* EXERCISE BRIEF *
Return every line from the listing where the word "will" occurs.

=-=-=

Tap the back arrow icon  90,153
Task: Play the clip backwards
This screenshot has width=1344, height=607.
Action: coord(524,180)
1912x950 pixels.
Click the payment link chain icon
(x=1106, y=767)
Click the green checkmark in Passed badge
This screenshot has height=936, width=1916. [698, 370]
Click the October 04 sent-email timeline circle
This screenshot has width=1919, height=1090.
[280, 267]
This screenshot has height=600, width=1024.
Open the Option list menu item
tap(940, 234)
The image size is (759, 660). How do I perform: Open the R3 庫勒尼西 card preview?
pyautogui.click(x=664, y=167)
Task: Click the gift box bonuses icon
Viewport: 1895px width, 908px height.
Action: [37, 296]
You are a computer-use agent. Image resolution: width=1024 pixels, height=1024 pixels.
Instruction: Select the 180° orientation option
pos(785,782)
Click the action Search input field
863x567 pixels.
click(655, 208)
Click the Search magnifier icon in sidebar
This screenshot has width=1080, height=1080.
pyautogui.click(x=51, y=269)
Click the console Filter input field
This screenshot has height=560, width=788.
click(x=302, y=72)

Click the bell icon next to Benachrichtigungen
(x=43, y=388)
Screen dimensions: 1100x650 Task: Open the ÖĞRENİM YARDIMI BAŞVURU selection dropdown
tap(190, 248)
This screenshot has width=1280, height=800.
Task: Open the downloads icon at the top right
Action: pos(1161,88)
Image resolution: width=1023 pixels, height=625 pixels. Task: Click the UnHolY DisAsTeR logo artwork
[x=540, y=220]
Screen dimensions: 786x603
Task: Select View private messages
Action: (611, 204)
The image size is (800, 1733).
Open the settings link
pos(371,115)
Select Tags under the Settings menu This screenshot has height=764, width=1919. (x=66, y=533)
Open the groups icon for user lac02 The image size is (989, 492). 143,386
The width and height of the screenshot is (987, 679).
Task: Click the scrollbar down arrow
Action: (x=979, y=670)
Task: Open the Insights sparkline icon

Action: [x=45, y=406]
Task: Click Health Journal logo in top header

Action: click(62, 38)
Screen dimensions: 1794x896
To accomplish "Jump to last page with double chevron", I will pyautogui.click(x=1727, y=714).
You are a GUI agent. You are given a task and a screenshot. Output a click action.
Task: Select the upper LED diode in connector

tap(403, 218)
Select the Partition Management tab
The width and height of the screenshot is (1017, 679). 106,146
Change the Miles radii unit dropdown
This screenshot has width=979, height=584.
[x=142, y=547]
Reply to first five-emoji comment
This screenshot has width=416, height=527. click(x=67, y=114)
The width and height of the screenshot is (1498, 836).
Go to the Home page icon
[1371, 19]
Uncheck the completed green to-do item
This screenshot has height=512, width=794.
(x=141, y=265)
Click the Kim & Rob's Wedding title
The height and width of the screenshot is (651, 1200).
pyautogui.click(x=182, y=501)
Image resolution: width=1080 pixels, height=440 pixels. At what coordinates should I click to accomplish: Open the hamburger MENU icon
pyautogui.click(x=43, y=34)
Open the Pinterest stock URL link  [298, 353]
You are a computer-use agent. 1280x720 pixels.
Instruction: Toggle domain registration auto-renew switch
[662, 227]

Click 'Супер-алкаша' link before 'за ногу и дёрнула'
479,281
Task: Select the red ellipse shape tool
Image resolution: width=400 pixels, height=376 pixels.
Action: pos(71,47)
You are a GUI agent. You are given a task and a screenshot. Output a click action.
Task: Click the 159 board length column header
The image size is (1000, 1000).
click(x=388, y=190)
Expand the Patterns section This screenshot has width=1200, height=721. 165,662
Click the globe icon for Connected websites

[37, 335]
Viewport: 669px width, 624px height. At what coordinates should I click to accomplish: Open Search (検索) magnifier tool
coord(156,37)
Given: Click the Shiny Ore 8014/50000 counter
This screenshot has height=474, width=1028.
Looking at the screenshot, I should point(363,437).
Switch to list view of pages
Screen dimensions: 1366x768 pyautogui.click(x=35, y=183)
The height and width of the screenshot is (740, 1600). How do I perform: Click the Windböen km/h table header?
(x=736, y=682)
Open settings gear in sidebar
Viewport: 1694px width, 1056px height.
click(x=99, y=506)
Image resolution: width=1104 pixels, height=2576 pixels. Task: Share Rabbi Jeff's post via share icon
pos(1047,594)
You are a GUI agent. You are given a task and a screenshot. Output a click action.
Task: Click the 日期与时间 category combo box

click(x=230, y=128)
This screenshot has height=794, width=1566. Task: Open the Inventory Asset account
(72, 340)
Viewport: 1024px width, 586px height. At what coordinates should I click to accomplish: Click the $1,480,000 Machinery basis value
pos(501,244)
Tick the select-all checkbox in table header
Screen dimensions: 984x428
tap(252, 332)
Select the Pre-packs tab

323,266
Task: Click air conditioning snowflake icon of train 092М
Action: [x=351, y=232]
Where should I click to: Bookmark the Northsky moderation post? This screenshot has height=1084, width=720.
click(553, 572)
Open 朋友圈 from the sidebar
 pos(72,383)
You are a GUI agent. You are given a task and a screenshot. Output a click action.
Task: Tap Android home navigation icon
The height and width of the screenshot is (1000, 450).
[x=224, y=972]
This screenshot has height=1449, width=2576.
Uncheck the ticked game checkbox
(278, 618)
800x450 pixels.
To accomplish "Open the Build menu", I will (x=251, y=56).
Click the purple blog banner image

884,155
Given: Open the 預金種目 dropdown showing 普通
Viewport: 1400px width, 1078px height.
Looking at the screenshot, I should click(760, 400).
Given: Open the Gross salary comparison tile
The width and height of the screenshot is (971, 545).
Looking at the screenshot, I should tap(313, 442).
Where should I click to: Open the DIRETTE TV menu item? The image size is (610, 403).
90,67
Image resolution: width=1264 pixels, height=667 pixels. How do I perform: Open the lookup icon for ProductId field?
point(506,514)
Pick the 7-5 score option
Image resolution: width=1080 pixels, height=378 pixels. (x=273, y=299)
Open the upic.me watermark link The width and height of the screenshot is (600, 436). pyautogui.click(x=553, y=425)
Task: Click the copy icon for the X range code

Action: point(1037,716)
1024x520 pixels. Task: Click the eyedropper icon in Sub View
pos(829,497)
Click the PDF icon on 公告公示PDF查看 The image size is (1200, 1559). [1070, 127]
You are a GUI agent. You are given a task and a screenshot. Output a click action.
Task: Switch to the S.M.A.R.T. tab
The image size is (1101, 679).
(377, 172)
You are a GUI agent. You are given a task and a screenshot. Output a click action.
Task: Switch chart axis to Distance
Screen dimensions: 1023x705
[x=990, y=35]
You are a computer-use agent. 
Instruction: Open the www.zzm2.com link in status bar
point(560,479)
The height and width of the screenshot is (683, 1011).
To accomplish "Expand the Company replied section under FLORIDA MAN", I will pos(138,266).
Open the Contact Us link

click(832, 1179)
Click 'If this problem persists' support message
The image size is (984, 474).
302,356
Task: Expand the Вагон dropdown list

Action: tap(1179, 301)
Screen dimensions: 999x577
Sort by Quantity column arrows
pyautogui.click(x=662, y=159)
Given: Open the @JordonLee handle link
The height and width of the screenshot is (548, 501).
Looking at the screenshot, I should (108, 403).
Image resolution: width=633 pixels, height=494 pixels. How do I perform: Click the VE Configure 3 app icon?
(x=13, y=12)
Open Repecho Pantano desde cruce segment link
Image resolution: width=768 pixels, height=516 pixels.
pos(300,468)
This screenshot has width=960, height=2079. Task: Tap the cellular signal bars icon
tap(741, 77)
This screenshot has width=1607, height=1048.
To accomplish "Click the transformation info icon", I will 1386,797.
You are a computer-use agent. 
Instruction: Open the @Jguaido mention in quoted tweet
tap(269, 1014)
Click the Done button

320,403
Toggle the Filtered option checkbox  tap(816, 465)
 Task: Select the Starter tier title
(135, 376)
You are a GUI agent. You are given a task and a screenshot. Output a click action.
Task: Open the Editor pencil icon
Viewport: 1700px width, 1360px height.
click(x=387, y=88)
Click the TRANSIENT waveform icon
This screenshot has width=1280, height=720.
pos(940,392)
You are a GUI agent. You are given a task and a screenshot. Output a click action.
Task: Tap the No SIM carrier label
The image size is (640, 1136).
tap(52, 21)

=-=-=

* SOLVED EXERCISE *
To accomplish "Jump to last page with double chevron", I will pyautogui.click(x=1727, y=714).
To accomplish "Open the Build menu", I will (x=251, y=56).
To accomplish "Expand the Company replied section under FLORIDA MAN", I will pos(138,266).
To accomplish "Click the transformation info icon", I will 1386,797.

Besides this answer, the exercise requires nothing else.